# [Aim of the exercise]
Quote everything from "Crazy news but" down to "it in 2022." in the comments on Intel below.

# [Quoted text]
So this announcement reads like it’s quite focused on Product. Perhaps with disasters like the Arrow Lake launch and their GPU business in the gutter still that was the last straw?

That being said, Zinsner leading the company doesn’t necessarily mean they’re going to go Fab-lite as he actually led a successful manufacturing turnaround at Micron. I do think he’ll stop trying to make the next “Silicon <random cow pasture in Ohio/Germany/Israel>” and focus on having actually profitable operations out of Arizona and Ireland.

Crazy news but not that unexpected… tough times to be working at Intel…
 
Is that really set in stone before Intel takes money from the government?

Just woke up to this news, and am wondering why now? The timing a few days during a holiday period after the public announcement about Granulate is strongly suggestive.

As far as we can tell it was a complete failure of PG's investment of $650 million the company could really use now for new fabs. It's something easy to understand at a high level, something a board faction could use as a last straw argument. Even if Intel has long proven they can't acquire companies or post abandoning memory have any big successes outside of x86 CPUs, which should prompted the board to say no to it in 2022.

It is obvious PG was piling up too many failures, and someone may have also noted the unnecessary ecosystem alienation. AI chips were in his area of expertise of design, although one wonders if anyone with any power in Intel understands the ecosystem challenge of CUDA. It's certainly impossible for AMD to understand well enough to really fix.

Item-finding records
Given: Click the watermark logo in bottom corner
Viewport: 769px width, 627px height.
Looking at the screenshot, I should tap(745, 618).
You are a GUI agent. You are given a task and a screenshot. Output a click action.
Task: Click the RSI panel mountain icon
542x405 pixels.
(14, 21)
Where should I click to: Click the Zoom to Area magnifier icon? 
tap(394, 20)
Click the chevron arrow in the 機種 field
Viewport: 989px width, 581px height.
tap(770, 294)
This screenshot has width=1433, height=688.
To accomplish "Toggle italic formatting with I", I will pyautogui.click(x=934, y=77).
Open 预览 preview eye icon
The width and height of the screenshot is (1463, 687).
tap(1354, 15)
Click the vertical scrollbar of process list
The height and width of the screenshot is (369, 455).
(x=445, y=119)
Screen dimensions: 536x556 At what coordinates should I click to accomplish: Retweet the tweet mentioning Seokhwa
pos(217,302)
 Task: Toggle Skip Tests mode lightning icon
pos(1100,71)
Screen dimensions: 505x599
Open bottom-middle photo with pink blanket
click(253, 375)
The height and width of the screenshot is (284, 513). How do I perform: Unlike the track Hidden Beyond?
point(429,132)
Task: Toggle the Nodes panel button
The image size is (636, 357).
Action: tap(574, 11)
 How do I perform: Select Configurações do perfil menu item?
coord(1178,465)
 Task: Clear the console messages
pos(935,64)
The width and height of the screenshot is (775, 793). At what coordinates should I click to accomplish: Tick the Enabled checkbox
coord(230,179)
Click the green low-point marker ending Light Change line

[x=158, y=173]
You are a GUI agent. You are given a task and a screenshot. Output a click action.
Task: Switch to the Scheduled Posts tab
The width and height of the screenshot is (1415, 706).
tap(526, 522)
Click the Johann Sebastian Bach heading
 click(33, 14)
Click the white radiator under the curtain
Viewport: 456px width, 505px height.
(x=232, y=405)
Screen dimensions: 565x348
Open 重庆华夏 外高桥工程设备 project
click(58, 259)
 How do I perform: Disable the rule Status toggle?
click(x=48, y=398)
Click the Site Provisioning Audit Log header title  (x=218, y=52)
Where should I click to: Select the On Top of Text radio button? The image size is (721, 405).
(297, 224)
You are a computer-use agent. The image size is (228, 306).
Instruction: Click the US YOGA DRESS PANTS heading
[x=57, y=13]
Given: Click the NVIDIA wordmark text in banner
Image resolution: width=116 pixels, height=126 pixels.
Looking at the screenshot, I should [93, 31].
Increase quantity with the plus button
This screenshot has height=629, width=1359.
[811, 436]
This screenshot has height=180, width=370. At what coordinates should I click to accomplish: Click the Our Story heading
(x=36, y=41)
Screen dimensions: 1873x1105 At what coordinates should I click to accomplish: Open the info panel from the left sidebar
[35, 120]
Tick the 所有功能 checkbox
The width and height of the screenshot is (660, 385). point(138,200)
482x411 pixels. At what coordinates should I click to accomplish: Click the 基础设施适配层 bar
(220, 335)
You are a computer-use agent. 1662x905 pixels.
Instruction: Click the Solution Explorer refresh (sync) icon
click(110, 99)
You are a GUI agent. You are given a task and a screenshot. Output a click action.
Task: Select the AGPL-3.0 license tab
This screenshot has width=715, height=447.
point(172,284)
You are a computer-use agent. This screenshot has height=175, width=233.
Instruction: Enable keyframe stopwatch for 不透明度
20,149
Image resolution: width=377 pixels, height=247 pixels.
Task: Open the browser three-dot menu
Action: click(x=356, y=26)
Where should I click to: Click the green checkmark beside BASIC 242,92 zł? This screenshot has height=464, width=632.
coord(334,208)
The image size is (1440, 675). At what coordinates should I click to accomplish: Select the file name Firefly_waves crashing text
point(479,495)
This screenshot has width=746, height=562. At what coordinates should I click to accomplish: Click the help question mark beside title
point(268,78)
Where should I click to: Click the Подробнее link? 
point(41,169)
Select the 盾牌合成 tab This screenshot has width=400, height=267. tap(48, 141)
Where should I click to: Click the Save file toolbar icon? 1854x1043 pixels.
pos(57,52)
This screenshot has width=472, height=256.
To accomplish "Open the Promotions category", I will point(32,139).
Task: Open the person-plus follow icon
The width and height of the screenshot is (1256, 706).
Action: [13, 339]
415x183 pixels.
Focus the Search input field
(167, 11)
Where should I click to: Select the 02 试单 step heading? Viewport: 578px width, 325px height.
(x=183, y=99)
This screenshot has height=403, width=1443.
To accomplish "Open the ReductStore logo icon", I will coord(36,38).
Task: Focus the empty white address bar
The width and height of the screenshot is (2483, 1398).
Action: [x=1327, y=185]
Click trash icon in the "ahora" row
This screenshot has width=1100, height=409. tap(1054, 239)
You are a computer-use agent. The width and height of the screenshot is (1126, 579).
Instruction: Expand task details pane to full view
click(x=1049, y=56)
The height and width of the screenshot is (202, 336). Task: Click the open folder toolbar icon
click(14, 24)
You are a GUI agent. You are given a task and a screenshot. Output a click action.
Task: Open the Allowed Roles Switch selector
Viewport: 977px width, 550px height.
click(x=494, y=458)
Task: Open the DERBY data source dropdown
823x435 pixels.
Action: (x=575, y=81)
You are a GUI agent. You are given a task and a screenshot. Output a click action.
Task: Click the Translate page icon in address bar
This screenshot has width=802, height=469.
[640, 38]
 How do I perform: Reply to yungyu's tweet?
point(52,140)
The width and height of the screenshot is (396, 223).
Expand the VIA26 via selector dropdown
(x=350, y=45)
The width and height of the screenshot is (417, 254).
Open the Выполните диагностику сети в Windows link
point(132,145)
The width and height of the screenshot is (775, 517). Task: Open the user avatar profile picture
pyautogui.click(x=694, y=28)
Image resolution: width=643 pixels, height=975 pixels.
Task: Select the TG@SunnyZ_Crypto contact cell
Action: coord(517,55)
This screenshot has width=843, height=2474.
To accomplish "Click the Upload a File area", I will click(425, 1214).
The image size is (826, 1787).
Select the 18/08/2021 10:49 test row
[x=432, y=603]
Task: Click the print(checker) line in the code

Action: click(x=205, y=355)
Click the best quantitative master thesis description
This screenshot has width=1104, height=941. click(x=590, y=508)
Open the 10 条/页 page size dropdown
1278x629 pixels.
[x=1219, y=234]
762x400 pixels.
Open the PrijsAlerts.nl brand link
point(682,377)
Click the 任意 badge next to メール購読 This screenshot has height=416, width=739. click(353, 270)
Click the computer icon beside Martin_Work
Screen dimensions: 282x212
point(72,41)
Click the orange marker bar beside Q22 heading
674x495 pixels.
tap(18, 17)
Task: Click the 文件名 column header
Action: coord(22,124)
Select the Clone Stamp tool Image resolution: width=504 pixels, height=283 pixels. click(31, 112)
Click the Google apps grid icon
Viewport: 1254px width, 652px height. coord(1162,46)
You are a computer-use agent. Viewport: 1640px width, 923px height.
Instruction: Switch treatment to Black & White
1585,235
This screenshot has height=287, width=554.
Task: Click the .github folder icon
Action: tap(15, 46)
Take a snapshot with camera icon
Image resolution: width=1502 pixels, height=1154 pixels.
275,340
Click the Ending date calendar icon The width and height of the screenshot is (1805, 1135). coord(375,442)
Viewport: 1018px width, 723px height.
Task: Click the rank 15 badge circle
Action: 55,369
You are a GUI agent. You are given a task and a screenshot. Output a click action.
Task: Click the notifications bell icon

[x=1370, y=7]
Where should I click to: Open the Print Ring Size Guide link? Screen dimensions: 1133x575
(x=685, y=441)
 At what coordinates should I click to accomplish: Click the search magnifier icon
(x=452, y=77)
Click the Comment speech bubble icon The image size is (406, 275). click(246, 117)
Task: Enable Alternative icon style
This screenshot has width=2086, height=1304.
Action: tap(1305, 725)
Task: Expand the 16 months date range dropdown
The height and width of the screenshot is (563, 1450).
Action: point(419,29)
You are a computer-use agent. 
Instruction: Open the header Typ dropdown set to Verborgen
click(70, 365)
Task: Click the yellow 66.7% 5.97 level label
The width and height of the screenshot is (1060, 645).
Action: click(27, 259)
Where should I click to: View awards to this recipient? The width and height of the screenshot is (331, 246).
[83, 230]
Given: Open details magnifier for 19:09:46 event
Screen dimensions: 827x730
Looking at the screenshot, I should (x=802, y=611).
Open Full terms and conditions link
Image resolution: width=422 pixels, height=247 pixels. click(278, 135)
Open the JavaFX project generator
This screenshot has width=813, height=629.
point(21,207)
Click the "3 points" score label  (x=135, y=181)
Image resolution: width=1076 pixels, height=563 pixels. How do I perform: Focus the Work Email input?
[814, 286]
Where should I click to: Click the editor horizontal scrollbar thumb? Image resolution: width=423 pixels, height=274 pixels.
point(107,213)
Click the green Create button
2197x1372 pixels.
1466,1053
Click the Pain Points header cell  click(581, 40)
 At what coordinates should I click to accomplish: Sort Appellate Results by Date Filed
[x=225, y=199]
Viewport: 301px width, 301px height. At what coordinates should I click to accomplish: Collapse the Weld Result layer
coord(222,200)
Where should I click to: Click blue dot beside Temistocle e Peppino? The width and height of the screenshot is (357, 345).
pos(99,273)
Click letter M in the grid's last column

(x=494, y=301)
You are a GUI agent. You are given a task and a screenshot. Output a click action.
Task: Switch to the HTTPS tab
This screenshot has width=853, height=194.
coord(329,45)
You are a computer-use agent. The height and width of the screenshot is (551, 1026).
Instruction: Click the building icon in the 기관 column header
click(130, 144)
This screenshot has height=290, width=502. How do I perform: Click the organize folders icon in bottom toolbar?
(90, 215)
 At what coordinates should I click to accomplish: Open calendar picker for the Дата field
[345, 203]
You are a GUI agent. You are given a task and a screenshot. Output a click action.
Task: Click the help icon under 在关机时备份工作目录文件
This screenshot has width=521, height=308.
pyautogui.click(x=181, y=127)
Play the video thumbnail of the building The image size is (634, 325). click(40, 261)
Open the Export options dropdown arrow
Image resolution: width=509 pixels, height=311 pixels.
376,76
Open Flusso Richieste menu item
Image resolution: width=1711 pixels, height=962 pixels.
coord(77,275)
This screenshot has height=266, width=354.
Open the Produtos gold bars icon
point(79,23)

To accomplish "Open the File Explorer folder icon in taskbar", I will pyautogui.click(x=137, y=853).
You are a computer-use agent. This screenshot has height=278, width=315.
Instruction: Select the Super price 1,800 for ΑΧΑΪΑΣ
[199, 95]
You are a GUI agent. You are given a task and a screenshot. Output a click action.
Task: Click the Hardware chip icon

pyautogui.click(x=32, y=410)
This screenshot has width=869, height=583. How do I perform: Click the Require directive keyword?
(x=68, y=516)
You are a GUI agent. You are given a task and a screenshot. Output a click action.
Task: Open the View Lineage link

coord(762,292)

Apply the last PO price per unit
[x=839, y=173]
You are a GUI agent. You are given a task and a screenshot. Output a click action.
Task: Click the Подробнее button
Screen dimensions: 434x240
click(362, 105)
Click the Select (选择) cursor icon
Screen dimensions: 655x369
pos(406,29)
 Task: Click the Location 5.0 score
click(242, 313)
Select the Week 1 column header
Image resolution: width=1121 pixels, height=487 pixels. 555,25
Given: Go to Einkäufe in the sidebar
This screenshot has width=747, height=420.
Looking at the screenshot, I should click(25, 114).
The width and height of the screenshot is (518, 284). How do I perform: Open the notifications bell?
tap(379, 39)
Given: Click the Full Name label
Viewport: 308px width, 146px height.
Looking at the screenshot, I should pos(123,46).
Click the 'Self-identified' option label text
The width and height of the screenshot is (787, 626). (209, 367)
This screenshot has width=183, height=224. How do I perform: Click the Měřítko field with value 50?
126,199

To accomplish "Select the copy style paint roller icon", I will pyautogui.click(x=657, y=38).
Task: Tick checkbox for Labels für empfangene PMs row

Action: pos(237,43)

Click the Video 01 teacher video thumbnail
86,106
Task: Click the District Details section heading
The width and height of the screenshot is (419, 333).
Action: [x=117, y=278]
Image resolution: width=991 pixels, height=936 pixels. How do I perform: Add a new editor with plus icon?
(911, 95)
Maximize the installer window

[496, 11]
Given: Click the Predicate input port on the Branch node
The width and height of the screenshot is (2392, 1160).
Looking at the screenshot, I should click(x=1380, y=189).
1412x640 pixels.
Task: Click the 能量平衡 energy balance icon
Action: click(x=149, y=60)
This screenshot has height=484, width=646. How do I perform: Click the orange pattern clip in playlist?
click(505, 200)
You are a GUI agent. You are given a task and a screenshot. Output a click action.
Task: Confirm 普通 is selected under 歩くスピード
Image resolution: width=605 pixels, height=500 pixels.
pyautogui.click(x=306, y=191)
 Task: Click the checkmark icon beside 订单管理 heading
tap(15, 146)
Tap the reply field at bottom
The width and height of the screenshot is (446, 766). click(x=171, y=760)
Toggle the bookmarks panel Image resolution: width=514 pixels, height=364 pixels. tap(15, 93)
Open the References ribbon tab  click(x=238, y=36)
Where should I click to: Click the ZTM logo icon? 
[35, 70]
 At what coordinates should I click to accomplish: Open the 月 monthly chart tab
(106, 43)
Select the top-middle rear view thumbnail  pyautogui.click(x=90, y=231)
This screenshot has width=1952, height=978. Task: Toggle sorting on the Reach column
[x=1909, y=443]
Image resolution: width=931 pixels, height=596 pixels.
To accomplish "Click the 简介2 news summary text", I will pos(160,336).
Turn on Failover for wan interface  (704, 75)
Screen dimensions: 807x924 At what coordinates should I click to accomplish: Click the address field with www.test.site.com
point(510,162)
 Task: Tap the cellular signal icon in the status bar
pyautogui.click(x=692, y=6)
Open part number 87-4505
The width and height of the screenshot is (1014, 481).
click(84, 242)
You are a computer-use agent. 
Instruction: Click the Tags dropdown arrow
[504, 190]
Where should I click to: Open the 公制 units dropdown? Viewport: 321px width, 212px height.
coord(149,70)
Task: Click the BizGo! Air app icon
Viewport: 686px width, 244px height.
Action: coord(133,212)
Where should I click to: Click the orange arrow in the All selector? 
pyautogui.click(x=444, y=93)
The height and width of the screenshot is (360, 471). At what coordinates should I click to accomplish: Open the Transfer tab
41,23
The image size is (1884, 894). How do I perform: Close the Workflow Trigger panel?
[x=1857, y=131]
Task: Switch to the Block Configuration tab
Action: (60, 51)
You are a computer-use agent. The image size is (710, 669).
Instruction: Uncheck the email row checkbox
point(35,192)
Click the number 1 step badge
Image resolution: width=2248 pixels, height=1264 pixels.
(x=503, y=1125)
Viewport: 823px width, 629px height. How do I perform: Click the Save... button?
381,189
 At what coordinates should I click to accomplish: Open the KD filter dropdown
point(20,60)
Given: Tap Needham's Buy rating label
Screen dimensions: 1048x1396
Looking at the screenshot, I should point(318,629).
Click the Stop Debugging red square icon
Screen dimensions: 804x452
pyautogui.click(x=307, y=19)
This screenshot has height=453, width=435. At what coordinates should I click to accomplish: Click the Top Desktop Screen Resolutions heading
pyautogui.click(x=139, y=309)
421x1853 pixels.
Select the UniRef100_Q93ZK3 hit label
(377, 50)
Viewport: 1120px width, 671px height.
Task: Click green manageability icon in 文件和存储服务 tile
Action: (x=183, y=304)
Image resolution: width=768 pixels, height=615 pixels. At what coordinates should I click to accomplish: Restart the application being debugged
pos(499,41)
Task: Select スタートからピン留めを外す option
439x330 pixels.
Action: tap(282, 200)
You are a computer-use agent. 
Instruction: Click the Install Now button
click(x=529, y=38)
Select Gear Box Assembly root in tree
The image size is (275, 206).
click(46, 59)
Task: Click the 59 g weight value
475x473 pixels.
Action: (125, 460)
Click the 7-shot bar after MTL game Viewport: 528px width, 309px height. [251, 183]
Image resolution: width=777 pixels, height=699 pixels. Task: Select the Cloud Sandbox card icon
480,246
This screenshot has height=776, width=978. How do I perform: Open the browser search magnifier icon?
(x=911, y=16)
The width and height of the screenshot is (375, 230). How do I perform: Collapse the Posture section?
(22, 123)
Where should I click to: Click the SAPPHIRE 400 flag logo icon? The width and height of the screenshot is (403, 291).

# [Final result]
Crazy news but not that unexpected… tough times to be working at Intel…
 
Is that really set in stone before Intel takes money from the government?

Just woke up to this news, and am wondering why now? The timing a few days during a holiday period after the public announcement about Granulate is strongly suggestive.

As far as we can tell it was a complete failure of PG's investment of $650 million the company could really use now for new fabs. It's something easy to understand at a high level, something a board faction could use as a last straw argument. Even if Intel has long proven they can't acquire companies or post abandoning memory have any big successes outside of x86 CPUs, which should prompted the board to say no to it in 2022.